**Passage to read:**
Saturday, 29 September 2012

Small actions trigger whole movements.


We are raised to believe that we are powerless to change things, but we are linked: one change affects the whole structure around us. Throughout history one small action has triggered entire movements, like abolishing slave and child labour. All it took for the modern civil rights movement to gain huge momentum were the actions of individuals, namely a formerly unknown seamstress by the name of Rosa Parks. Many historians agree that December 1, 1955, was the beginning of the modern civil rights movement in the United States, when Rosa Parks was arrested and fined for refusing to give up her seat on the bus to a white passenger. Her single act of defiance had a profound impact on a movement that ended legal segregation in America.

Small actions do make a difference.

What is extremely interesting to me is that when looking back on some of the terrible things humans have done to each other, from slavery to the Holocaust, the general attitude is often one of incredulity. We often think, “How could that have been allowed to happen? Today we would never let that kind of atrocity occur,” but the truth is that similar events are happening today, disguised under different platforms. And sometimes the platforms are not even that different.

**Stored data:**
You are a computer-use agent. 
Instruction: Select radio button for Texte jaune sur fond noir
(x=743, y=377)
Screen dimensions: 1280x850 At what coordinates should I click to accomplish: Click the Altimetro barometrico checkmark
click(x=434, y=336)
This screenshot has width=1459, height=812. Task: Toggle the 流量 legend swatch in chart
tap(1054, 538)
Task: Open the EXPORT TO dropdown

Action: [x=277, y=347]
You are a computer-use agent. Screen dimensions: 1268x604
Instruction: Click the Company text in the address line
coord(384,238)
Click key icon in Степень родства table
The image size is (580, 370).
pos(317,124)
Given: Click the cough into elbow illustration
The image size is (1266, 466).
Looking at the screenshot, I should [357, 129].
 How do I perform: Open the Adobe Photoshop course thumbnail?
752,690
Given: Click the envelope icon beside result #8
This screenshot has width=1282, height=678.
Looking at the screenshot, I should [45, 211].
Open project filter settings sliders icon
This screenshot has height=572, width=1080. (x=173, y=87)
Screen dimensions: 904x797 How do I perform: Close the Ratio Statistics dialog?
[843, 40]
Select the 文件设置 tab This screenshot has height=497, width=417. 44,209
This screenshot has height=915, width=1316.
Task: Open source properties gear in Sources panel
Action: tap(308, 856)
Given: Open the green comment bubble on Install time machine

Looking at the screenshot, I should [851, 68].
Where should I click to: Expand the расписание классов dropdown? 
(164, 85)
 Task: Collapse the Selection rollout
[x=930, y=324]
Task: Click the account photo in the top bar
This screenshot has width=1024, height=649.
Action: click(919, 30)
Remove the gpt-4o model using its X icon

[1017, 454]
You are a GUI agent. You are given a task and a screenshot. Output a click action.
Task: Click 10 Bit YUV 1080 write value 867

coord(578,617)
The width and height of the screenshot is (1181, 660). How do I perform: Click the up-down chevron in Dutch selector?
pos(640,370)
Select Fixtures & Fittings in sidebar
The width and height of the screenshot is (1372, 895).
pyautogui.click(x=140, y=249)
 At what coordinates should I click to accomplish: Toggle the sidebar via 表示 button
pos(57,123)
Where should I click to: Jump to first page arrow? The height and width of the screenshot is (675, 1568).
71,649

**List of tasks:**
[A] Do these statements agree with the passage about small actions? For each, answer yes or no and quote the deciding words of the passage. (i) Rosa Parks was arrested and fined for refusing to give up her bus seat. (ii) Rosa Parks was a well-known figure before her arrest. (iii) Events like the atrocities of the past no longer happen today.
[B] Set down, word for word, everything in the passage about small actions from "Saturday, 29 September" down to "make a difference.".

**Solutions per task:**
[A]
(i) Yes: "Rosa Parks was arrested and fined for refusing to give up her seat on the bus to a white passenger"
(ii) No: "a formerly unknown seamstress by the name of Rosa Parks"
(iii) No: "the truth is that similar events are happening today, disguised under different platforms"

[B]
Saturday, 29 September 2012

Small actions trigger whole movements.


We are raised to believe that we are powerless to change things, but we are linked: one change affects the whole structure around us. Throughout history one small action has triggered entire movements, like abolishing slave and child labour. All it took for the modern civil rights movement to gain huge momentum were the actions of individuals, namely a formerly unknown seamstress by the name of Rosa Parks. Many historians agree that December 1, 1955, was the beginning of the modern civil rights movement in the United States, when Rosa Parks was arrested and fined for refusing to give up her seat on the bus to a white passenger. Her single act of defiance had a profound impact on a movement that ended legal segregation in America.

Small actions do make a difference.